US gold futures edged 0.4 percent lower to $1,203.7 per ounce.
Last week, the metal posted its biggest weekly decline since August after the Fed reaffirmed its monetary tightening stance, seen as a negative for non-yielding bullion.
"Of the hawkish message we got from the Fed last week, we are now seeing the aftermath," said Bart Melek, head of commodity strategies at TD Securities.
"We are now right below the 50-day (moving average) at $1,210. Trading range right now is $1,180 to $1,240 and we are going to need a catalyst to get us moving higher up."
The dollar index, which measures the greenback against a basket of six major currencies, rose to its highest since June 2017, denting gold's appeal by making it more expensive for holders of other currencies to buy the metal.
Gold prices have fallen about 12 percent since a peak in April after investors preferred the dollar as the US-China trade war unfolded against a background of higher US interest rates.
In Britain, doubts that the government will be able to secure a Brexit agreement, as well as Rome facing a Tuesday deadline to submit a revised Italian budget to the European Union, also supported the dollar.

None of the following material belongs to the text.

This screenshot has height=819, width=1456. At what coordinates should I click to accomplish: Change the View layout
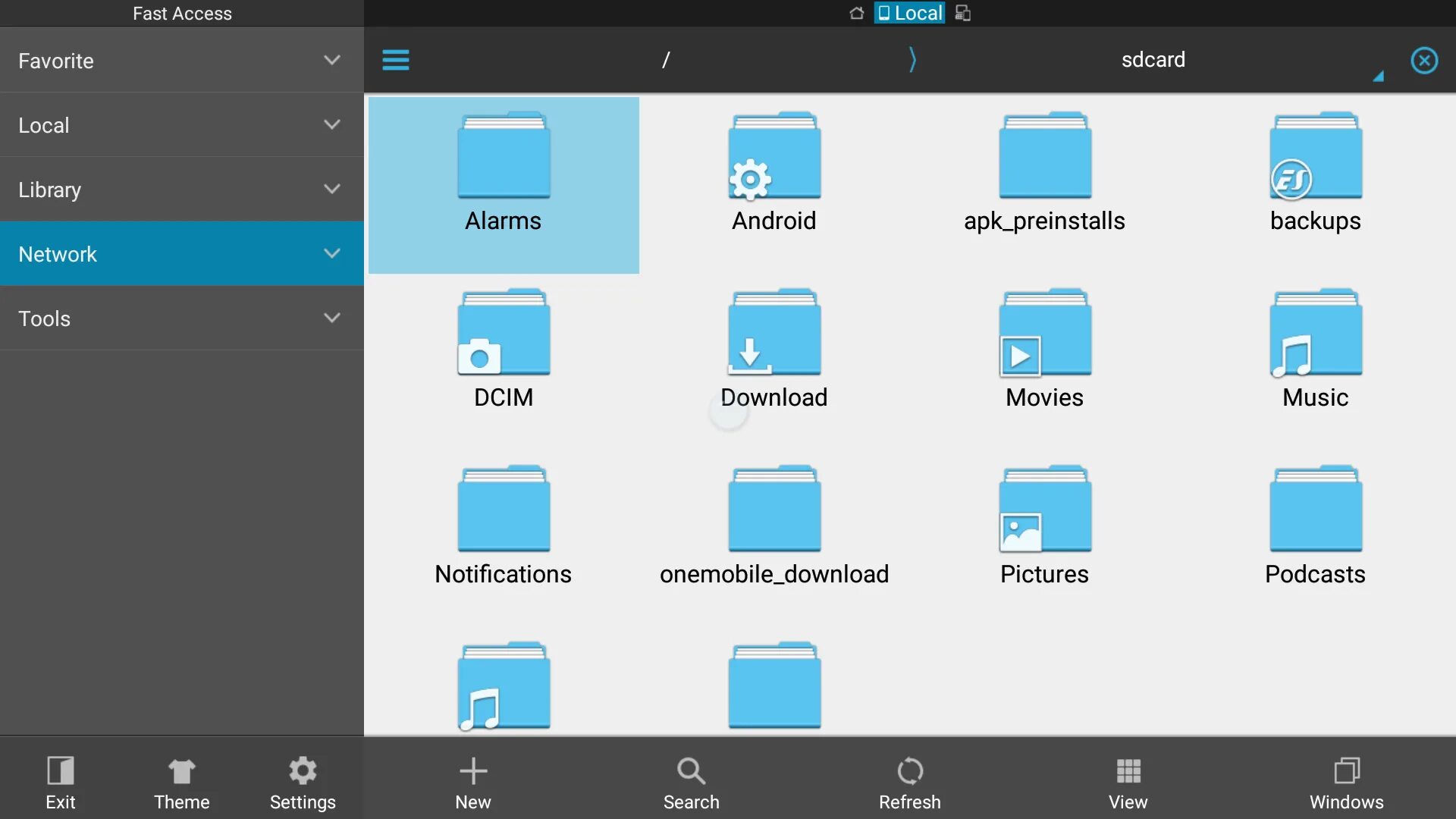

"The main driver (for gold) has been some renewed dollar strengthening... due to political uncertainty in UK and Italy," said Saxo Bank analyst Ole Hansen, adding that $1,200 is "both the psychological and technical level of support" for the metal.
Silver fell 1.2 percent to $13.98 per ounce, touching its lowest since Sept. 11.
Palladium dipped 1.4 percent to $1,103.30 per ounce, while platinum rose 0.5 percent at $845 an ounce.